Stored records
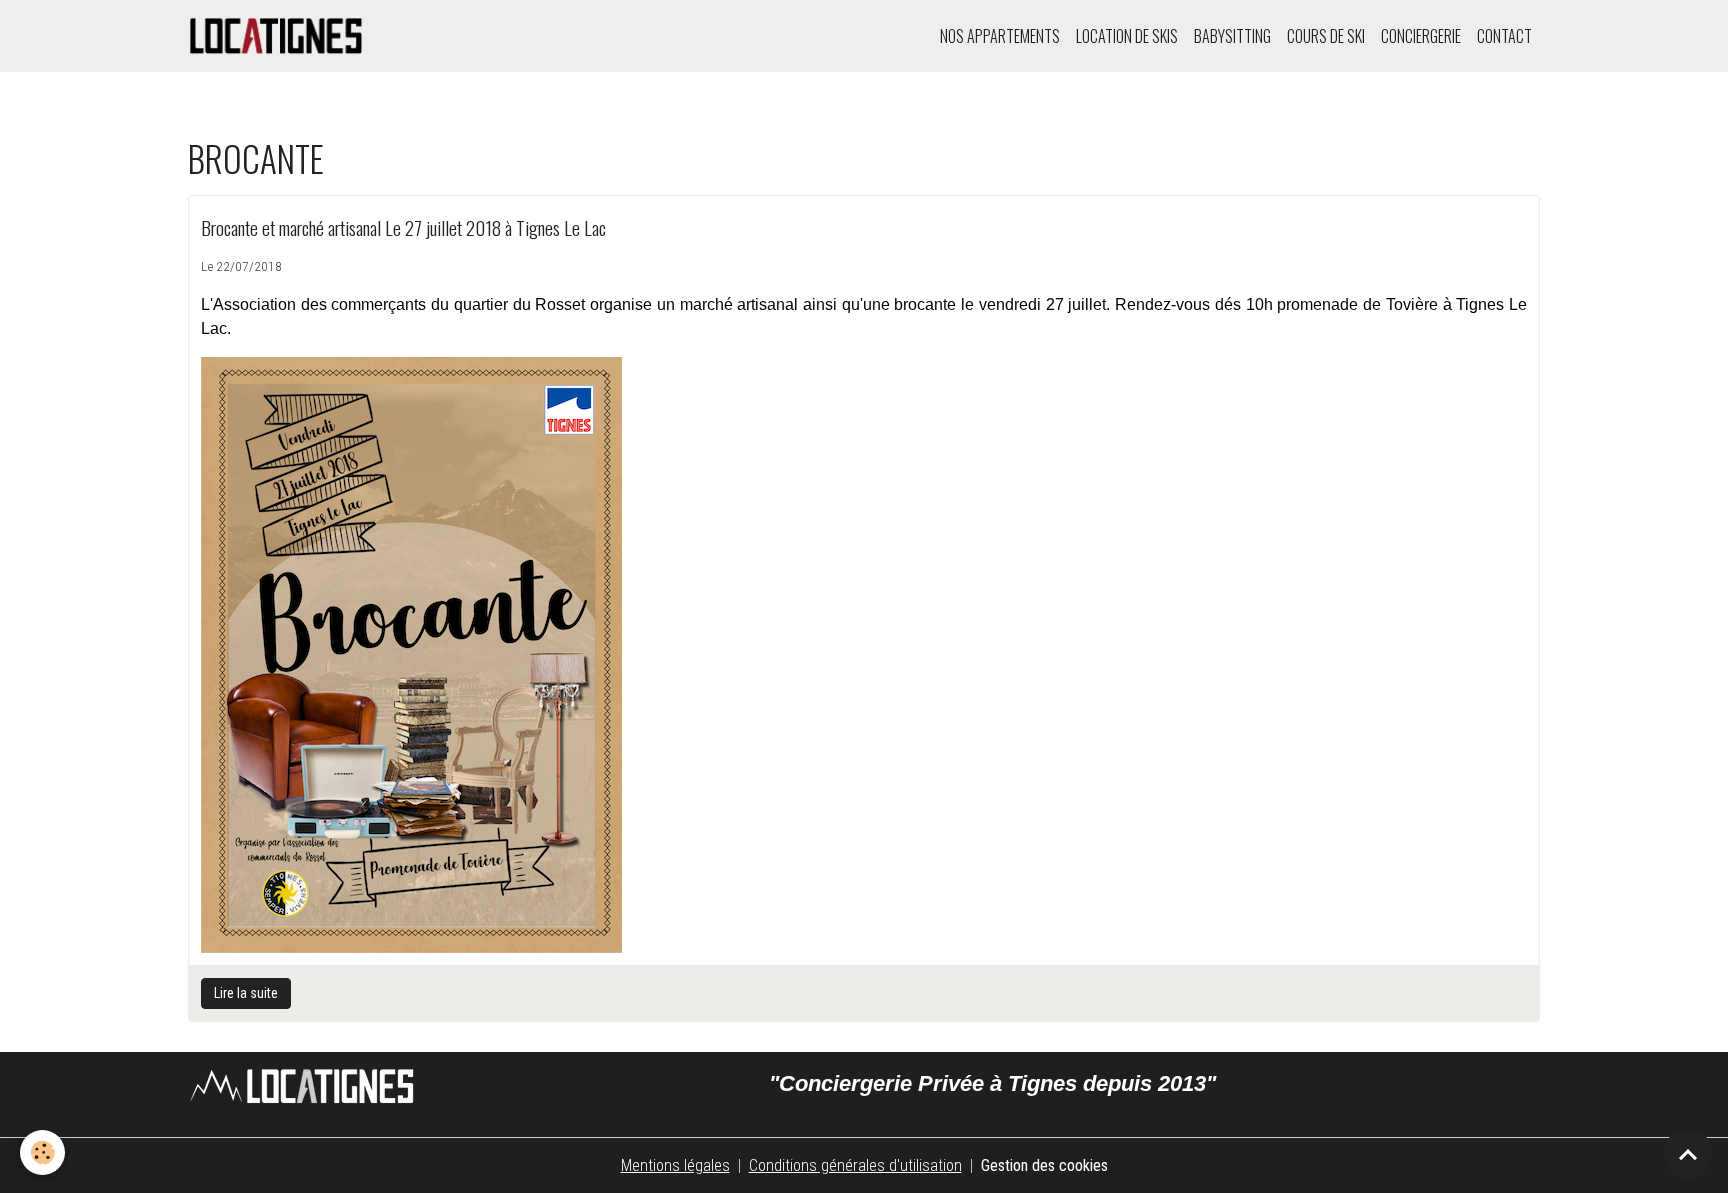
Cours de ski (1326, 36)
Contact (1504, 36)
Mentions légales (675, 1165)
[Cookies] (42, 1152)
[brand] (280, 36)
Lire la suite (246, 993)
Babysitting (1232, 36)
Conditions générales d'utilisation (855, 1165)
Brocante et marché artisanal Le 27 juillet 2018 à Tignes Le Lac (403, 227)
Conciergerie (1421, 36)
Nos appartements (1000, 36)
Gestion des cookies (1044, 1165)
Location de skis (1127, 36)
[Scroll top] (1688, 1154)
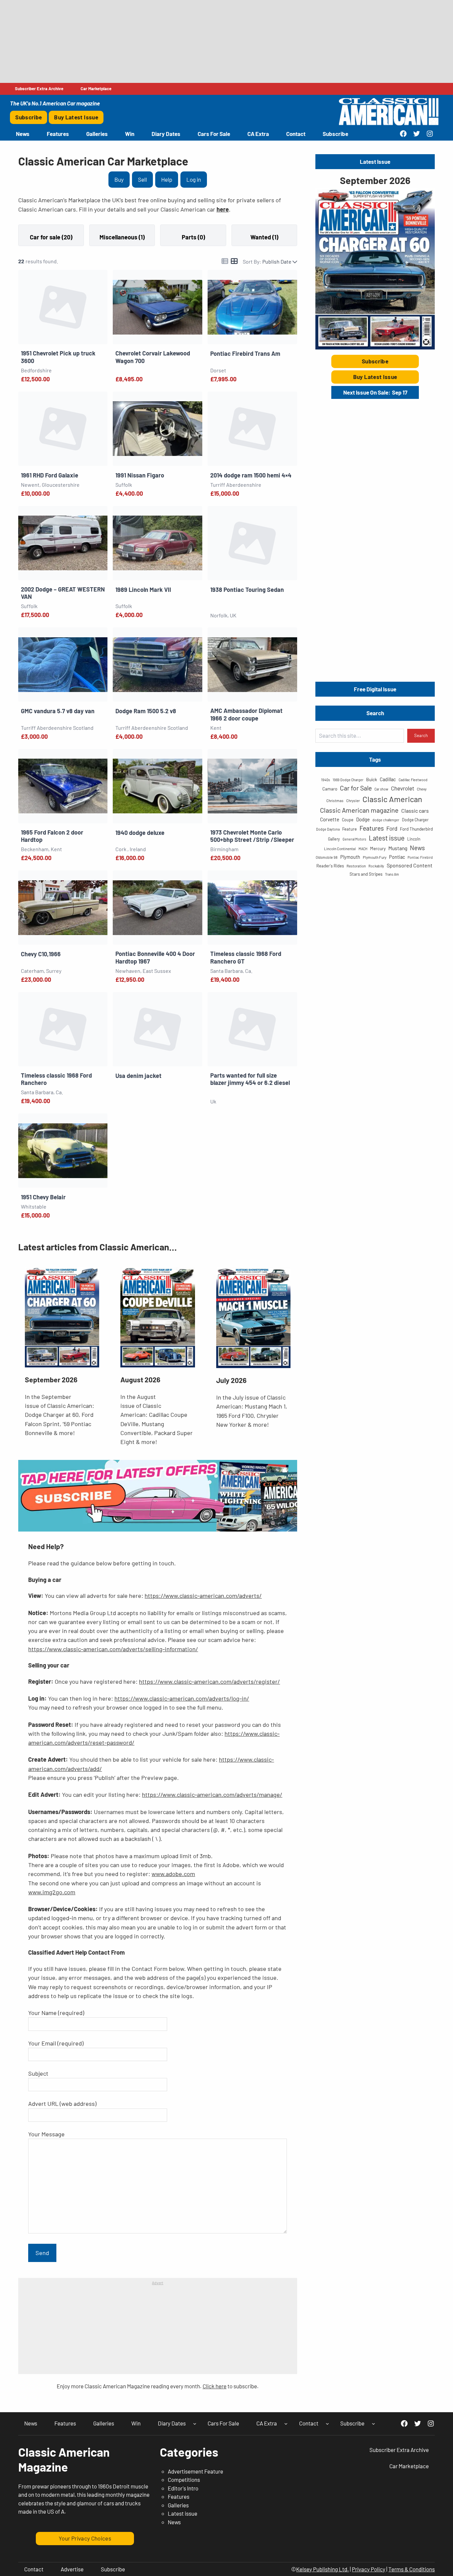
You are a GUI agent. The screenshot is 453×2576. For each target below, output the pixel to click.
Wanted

§ **Description of the task**
Print every record above exactly, with no pictures.

§ **Task answer**
Cours de ski (1326, 36)
Contact (1504, 36)
Mentions légales (675, 1165)
[Cookies] (42, 1152)
[brand] (280, 36)
Lire la suite (246, 993)
Babysitting (1232, 36)
Conditions générales d'utilisation (855, 1165)
Brocante et marché artisanal Le 27 juillet 2018 à Tignes Le Lac (403, 227)
Conciergerie (1421, 36)
Nos appartements (1000, 36)
Gestion des cookies (1044, 1165)
Location de skis (1127, 36)
[Scroll top] (1688, 1154)
You are a GUI agent. The screenshot is 453×2576. For each target below, output the pixel to click.
Wanted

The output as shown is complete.